═════ Stored rows ═════
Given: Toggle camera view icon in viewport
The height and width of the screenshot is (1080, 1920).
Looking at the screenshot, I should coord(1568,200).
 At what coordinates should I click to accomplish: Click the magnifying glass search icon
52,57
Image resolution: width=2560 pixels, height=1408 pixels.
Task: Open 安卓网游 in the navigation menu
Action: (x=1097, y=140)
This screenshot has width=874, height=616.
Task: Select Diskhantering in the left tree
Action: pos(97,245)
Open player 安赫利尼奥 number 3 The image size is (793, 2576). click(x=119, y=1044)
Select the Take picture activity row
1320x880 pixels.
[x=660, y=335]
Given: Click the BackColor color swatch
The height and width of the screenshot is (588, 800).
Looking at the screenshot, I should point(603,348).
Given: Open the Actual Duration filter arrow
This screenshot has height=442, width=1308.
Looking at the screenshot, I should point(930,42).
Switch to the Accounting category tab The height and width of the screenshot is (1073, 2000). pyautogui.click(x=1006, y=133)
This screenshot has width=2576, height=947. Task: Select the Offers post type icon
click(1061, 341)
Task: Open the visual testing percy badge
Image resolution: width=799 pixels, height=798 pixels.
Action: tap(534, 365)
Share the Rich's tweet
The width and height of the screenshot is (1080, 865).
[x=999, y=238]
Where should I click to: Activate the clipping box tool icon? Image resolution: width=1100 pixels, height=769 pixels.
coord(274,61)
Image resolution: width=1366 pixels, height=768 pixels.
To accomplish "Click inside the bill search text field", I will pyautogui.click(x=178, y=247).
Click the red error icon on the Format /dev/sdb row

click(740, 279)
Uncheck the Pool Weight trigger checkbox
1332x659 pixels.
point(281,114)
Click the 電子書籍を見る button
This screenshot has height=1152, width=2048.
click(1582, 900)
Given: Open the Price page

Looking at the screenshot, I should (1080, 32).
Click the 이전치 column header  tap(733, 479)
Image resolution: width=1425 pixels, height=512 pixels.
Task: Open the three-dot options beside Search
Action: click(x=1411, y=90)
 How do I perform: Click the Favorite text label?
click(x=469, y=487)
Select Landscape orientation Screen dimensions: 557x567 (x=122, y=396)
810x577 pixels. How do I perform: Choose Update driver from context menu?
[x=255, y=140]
═════
• Aim
Update the records above by replacing each "Given" with "Instruction" and leaving every other word unchanged.

• Exercise result
Instruction: Toggle camera view icon in viewport
The height and width of the screenshot is (1080, 1920).
Looking at the screenshot, I should coord(1568,200).
 At what coordinates should I click to accomplish: Click the magnifying glass search icon
52,57
Image resolution: width=2560 pixels, height=1408 pixels.
Task: Open 安卓网游 in the navigation menu
Action: (x=1097, y=140)
This screenshot has width=874, height=616.
Task: Select Diskhantering in the left tree
Action: pos(97,245)
Open player 安赫利尼奥 number 3 The image size is (793, 2576). click(x=119, y=1044)
Select the Take picture activity row
1320x880 pixels.
[x=660, y=335]
Instruction: Click the BackColor color swatch
The height and width of the screenshot is (588, 800).
Looking at the screenshot, I should point(603,348).
Instruction: Open the Actual Duration filter arrow
This screenshot has height=442, width=1308.
Looking at the screenshot, I should point(930,42).
Switch to the Accounting category tab The height and width of the screenshot is (1073, 2000). pyautogui.click(x=1006, y=133)
This screenshot has width=2576, height=947. Task: Select the Offers post type icon
click(1061, 341)
Task: Open the visual testing percy badge
Image resolution: width=799 pixels, height=798 pixels.
Action: tap(534, 365)
Share the Rich's tweet
The width and height of the screenshot is (1080, 865).
[x=999, y=238]
Where should I click to: Activate the clipping box tool icon? Image resolution: width=1100 pixels, height=769 pixels.
coord(274,61)
Image resolution: width=1366 pixels, height=768 pixels.
To accomplish "Click inside the bill search text field", I will pyautogui.click(x=178, y=247).
Click the red error icon on the Format /dev/sdb row

click(740, 279)
Uncheck the Pool Weight trigger checkbox
1332x659 pixels.
point(281,114)
Click the 電子書籍を見る button
This screenshot has height=1152, width=2048.
click(1582, 900)
Instruction: Open the Price page

Looking at the screenshot, I should (1080, 32).
Click the 이전치 column header  tap(733, 479)
Image resolution: width=1425 pixels, height=512 pixels.
Task: Open the three-dot options beside Search
Action: click(x=1411, y=90)
 How do I perform: Click the Favorite text label?
click(x=469, y=487)
Select Landscape orientation Screen dimensions: 557x567 (x=122, y=396)
810x577 pixels. How do I perform: Choose Update driver from context menu?
[x=255, y=140]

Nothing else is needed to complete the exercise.